No había pensado que las cosas pudieran ir tan deprisa. Me sentí aliviado, por supuesto, contento de que se nos hubiera solucionado el problema de aquella manera tan rápida y conveniente, pero también me quedé un tanto decepcionado, como si me hubieran privado de algo. Empezaba a tomar cariño a Lucy, y durante nuestra incursión por las tiendas del barrio había ido acariciando la idea de tenerla un tiempo conmigo; unos días, imaginaba, incluso algunas semanas. No es que hubiese cambiado de parecer con respecto a la situación (no podía: quedarse para siempre en mi apartamento), pero una breve temporada habría sido más que soportable para mí. Había desaprovechado muchas ocasiones con Rachel cuando era pequeña, y ahora, de buenas a primeras, tenía una niña que necesitaba atenciones, alguien a quien comprar ropa y dar de comer, una criatura que necesitaba una persona adulta con tiempo suficiente para cuidarla e intentar sacarla de su desconcertante silencio. No tenía inconveniente en asumir ese papel, pero parecía que la función se trasladaba de Brooklyn a Nueva Inglaterra y que otro actor me había sustituido. Intenté consolarme con la idea de que Lucy estaría mejor en el campo con Pamela y sus hijos, pero ¿qué sabía yo de Pamela? Hacía años que no la veía, y antes de eso nuestros escasos encuentros me habían dejado frío.

Lucy quería ponerse el vestido nuevo y las merceditas para ir a la librería, y yo accedí a condición de que primero se diera un baño. Yo tenía mucha experiencia en bañar a los niños, le aseguré, y para demostrar mi afirmación saqué un álbum de fotos de la estantería y le enseñé algunas instantáneas de Rachel: una de las cuales, milagrosamente, mostraba a mi hija metida en un baño de burbujas a los seis o siete años.

—Ésta es tu prima —le anuncié—. ¿Sabías que tu madre y ella nacieron con sólo tres meses de diferencia? Eran buenas amigas.

Lucy sacudió la cabeza y exhibió una de sus mayores sonrisas del día. Empezaba a confiar en su tío Nat, pensé, y un momento después recorríamos el pasillo en dirección al baño. Mientras yo llenaba la bañera, Lucy se desnudó obedientemente y se metió en el agua. Aparte de una pequeña costra ya bastante endurecida en la rodilla izquierda, no tenía una sola marca en el cuerpo; la espalda, tersa y sin cardenales; las piernas, lisas y sin marcas; ni hinchazón ni excoriaciones en torno a los genitales. Sólo se trató de un rápido examen visual, pero fuera cual fuese la causa de su silencio, no aprecié indicio alguno de malos tratos ni abusos. Para celebrar mi descubrimiento, le canté la versión completa de «Polly Wolly Doodle» mientras le lavaba y aclaraba el pelo.

Quince minutos después de sacarla de la bañera, sonó el teléfono. Era Tom, que llamaba desde la librería para saber lo que nos pasaba. Acababa de hablar con Harry (que había accedido a su petición de tomarse unos días libres) y estaba deseando salir de allí.
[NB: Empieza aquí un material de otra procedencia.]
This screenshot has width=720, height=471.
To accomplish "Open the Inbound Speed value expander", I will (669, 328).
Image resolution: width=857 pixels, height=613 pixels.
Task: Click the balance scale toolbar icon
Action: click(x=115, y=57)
—Lo siento —me disculpé—. Hemos tardado más de lo previsto en comprar, y luego pensé que a Lucy no le vendría mal un baño. Olvídate de aquella granujilla, Tom. Nuestra niña está preparada para ir a una fiesta de cumpleaños en el Castillo de Windsor.

Luego pasamos a considerar los planes para la cena. Como Tom quería salir por la mañana temprano, pensaba que lo mejor sería quedar a las seis. Además, añadió, Lucy tenía tanto apetito, que a esa hora ya casi estaría muerta de hambre.

Me volví a Lucy y le pregunté qué le parecería una pizza. Cuando contestó pasándose la lengua por los labios y dándose palmaditas en el estómago, le dije a Tom que nos veríamos en la Trattoria de Rocco, que servía la mejor pizza del barrio.